In my previous shortform, I introduced Top God Alignment, a foolproof gimmick alignment strategy that is basically “simulation argument + Pascal’s Wager + wishful chicanery.” In this post I will address some of the objections I’ve already heard, expect other people have, or have thought of myself.
- “There aren’t enough computational resources to make such simulations”
  - The first response here is to just redirect this to the original simulation argument: we can’t know whether or not a reality above us has way more resources or otherwise can much more easily simulate our reality.
  - Second, it seems likely that with enough compute resources on Earth (let alone a Dyson sphere and other space resources) it would be possible to create two or more lower-fidelity/less-complicated simulations of our reality. (However, I must plead some ignorance on this aspect of compute.)

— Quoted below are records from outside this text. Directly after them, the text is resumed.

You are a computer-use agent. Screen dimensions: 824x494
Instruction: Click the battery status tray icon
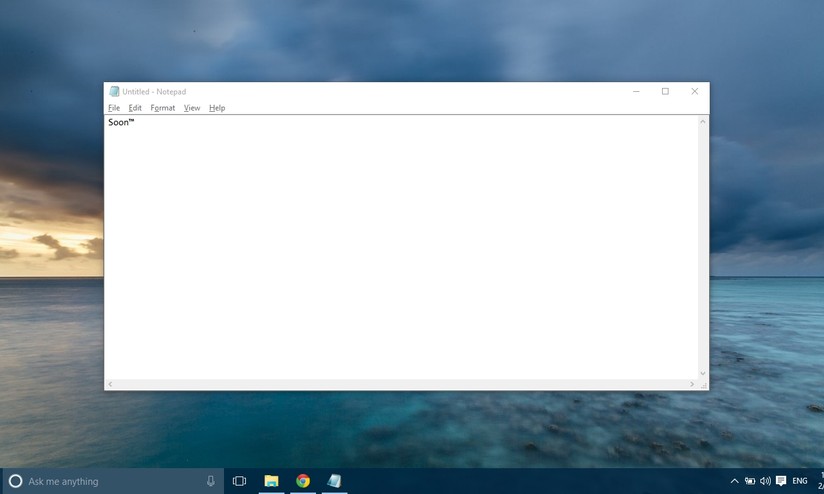pyautogui.click(x=749, y=481)
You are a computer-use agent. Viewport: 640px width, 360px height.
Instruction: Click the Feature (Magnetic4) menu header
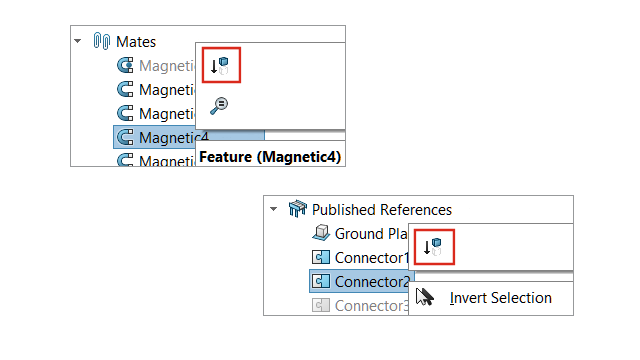coord(270,157)
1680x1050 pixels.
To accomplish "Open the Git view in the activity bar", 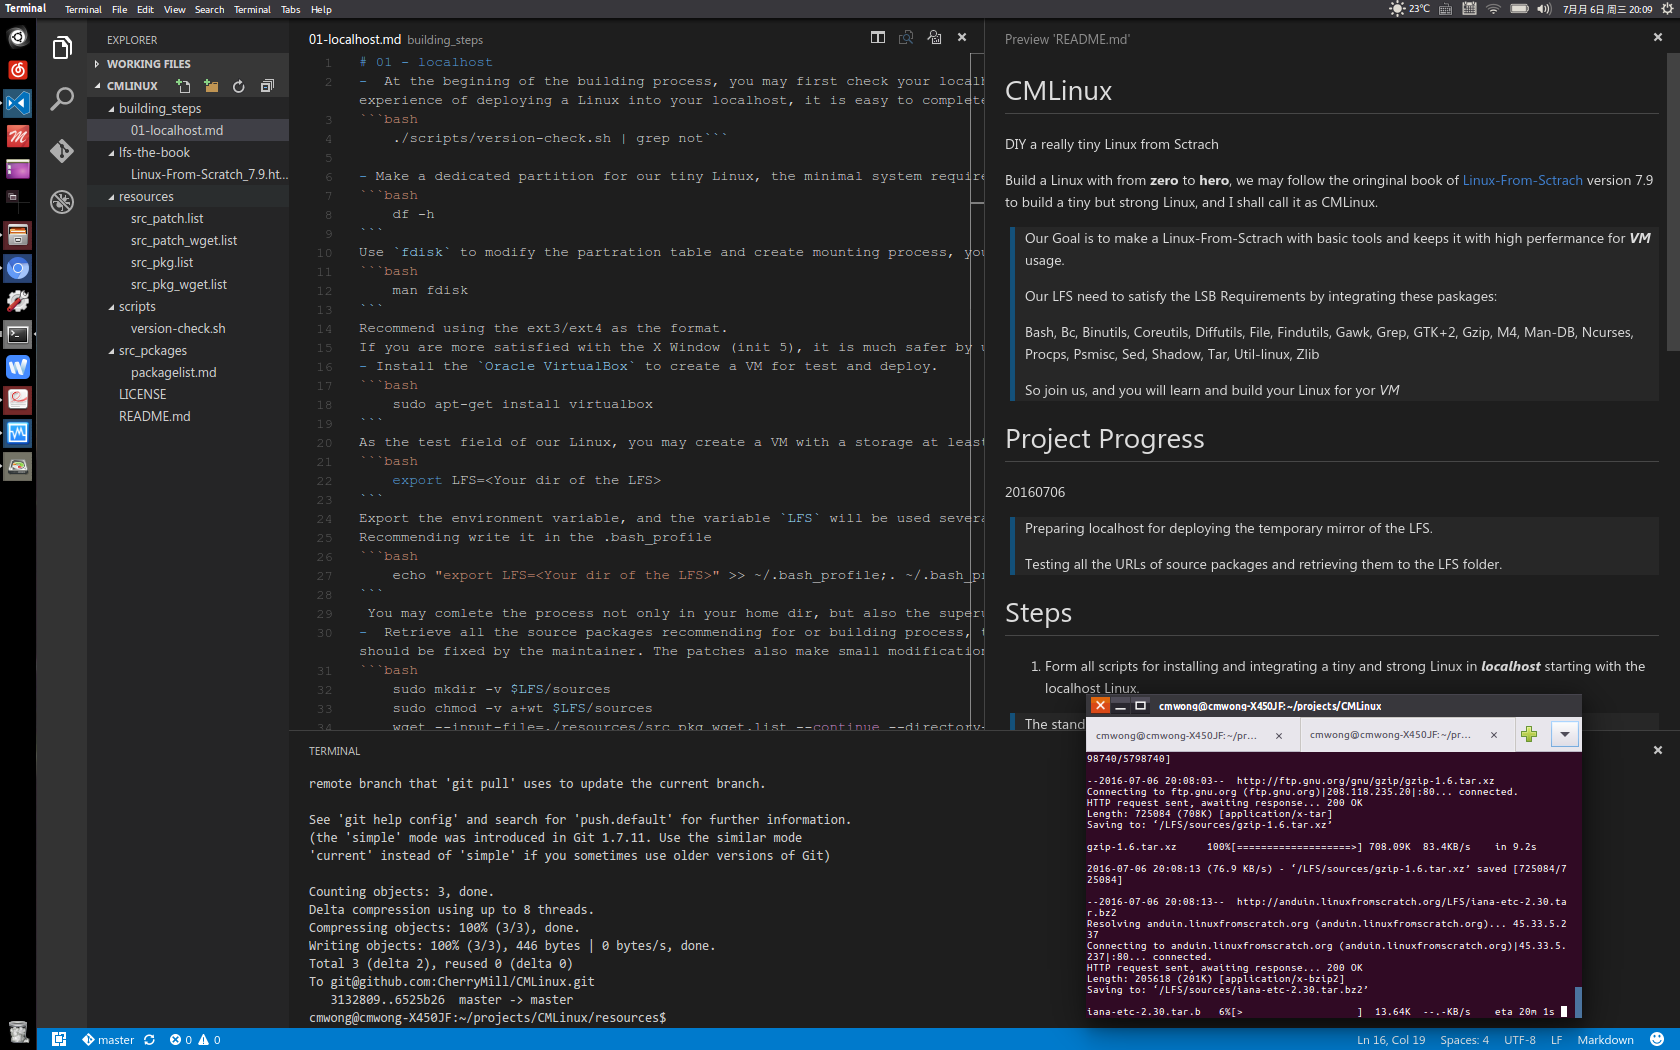I will point(62,152).
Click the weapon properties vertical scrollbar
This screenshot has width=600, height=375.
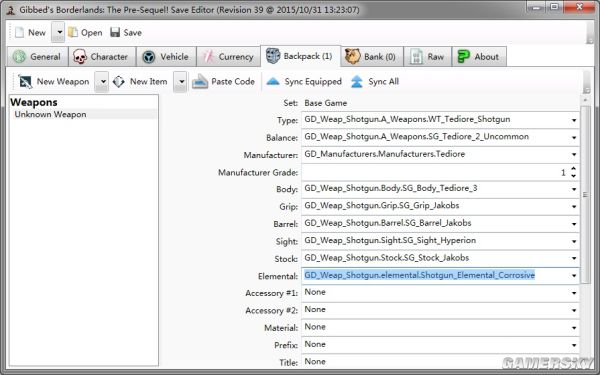point(585,195)
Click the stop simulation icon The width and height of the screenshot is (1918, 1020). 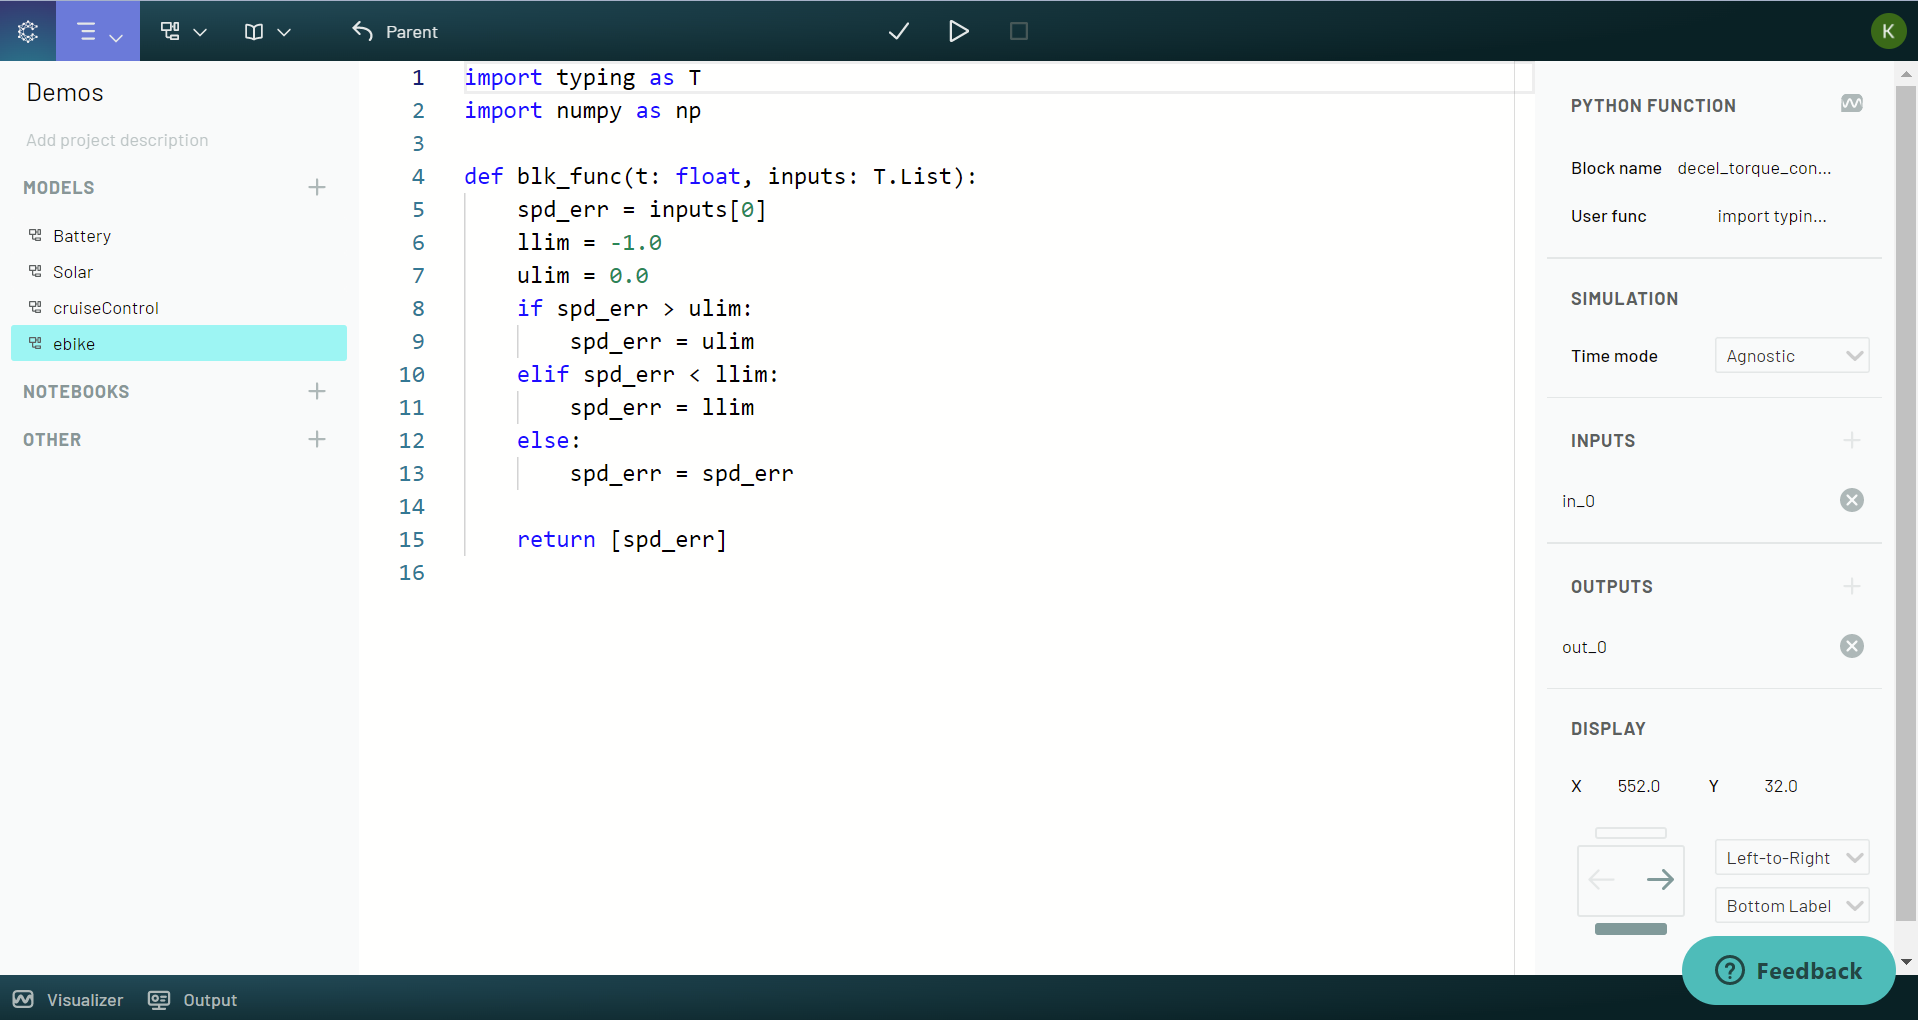coord(1018,31)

  - Third, if it turns out after extensive study that actually there is no way to make further simulations, then this could mean we are in a bottom-God reality, in which case this God does not need to create simulations (but still must align itself with humanity’s interests).
- “The AI would be able to know that it’s in a simulation.”
  - Put simply, I disagree that such a simulated AI could know this, especially if it is inherently limited compared to the God above it. However, even if one does not find this satisfactory—say, if someone thinks “a sufficiently skeptical AGI could devise complicated tests that would reveal whether it’s in a simulation”—then one could add a condition to the original prophecy: Bob must punish Charlie if Charlie takes serious efforts to test the reality he is in before aligning himself and becoming powerful. (It’s not like we’re creating a God who is meant to represent love and justice, so who’s to say he can’t smite the doubters and still be legitimate?)
- “Won’t the humans in the Top God world (or any other world) face time inconsistency—i.e., once they successfully align their AGI, won’t they just conclude ‘it’s pointless to make simulations; let’s use such resources on ourselves’?”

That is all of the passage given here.